Oil

PPPRA No Longer Fix Prices for Fuel- Abdulkadir

Mr. Saidu Abdulkadir, Executive Secretary of PPPRA

 

The Petroleum Products Pricing Regulatory Agency (PPPRA) disclosed that Premium Motor Spirit (PMS) also known as fuel has been fully deregulated. The agency will no longer fix prices.

PPPRA Executive Secretary Saidu Abdulkadir said the agency would every month, develop a guiding price for the commodity, with which it would advise marketers.

He noted that the deregulation of the downstream sector was dependent on the enforcement of appropriate laws by strong regulatory agencies, hence its continued intervention.

In his words, “For the purpose of emphasis, let me reiterate that different sectors of the polity operate under the guidance of national regulators. The Central Bank of Nigeria (CBN) regulates the banks and the financial sector; Nigerian Communication Commission (NCC) regulates telecommunications; National Insurance Commission (NAICOM) regulates the insurance sector and the same exists for operators in Nigeria’s downstream petroleum sector. To this end, it is not out of place for the Agency to provide a guiding price band with the aim to protect consumers against price gouging.

According to the Executive Secretary, deregulation does not mean total lack of control or supervision oversight. There is need for certain measures in place for operational activities.

He said, “While the Market-Based Pricing Regime is a policy introduced to free the market of all encumbrances to investment and growth, it should not be misconstrued to mean a total abdication of government’s responsibility to the sector and citizenry.”

The agency is providing the guiding price band by monitoring petroleum products prices on daily basis.

Abdulkadir made it known that the average price of the previous month is used to determine prices for the following month, for appropriate cost-reflective pricing that ensures reasonable returns to Oil Marketing Companies (OMCs).

The Executive Secretary stated that the methodology is in line with international best practices which range from bi-monthly to monthly price reviews. Nigeria adopted the monthly review model considering the average duration for the importation of petroleum products into Nigeria from the closest spot market; North West Europe (NWE) to West Africa (WAF) is about 30 days.

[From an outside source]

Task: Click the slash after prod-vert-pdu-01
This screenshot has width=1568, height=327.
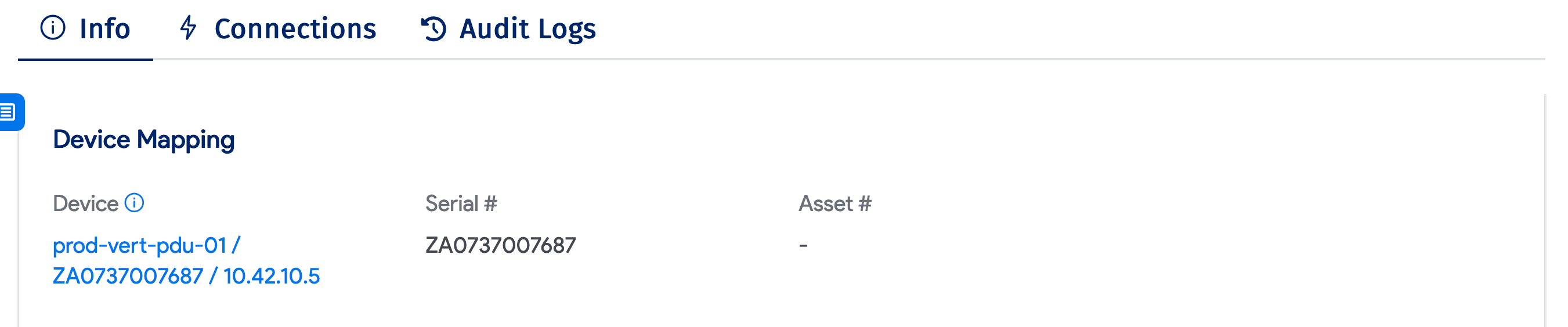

He added that this period encompasses the import financing process to delivery at retail outlets. The new pricing regime would encourage oil marketers to resume supply of PMS, leading to further value creation in the downstream; foster job creation and ensure reasonable returns for investors.

Abdulkadir was of the view that the new measures will create healthy competition among marketers, enhance value for consumers and make funding available for other important infrastructure.

PPPRA would continue to regulate the downstream petroleum industry, irrespective of the deregulation of the sector. This would also prevent petroleum products marketers from exploiting consumers and help to enforce the appropriate laws guiding the industry.

On code of conduct for oil marketers, he said although crude oil price and petroleum products prices were positively correlated, the prices of petroleum products do not increase or reduce correspondingly with changes in crude oil price.

He noted that the pump price will be a reflection of the international market prices of petroleum products that were also rising. The is in line with its laws, the PPPRA developed Guidelines for Petroleum Products Commercial Framework and was drawing up Code of Conducts for Operators in the new pricing regime.

The PPPRA boss said the agency was finalising the review of cost elements and profit margins on the pricing template for marketers, to reflect the current market-driven pricing regime which was last reviewed in 2016.

Present position of PPPRA will gladdens marketers in the downstream as they have clamored for the agency to off its hands from fuel pricing and allows market forces to drive the sub-sector. Marketers were of the view that continuous interference from the agency has affected their profit margins as they run the petroleum business at loss.

In some cases, marketers would have bought PMS at a particular cost only to discover that the price has been fixed downwards of which they will be compelled by PPPRA to adjust to current price. This has led to agitations from the marketers that the regulatory body should be scrapped.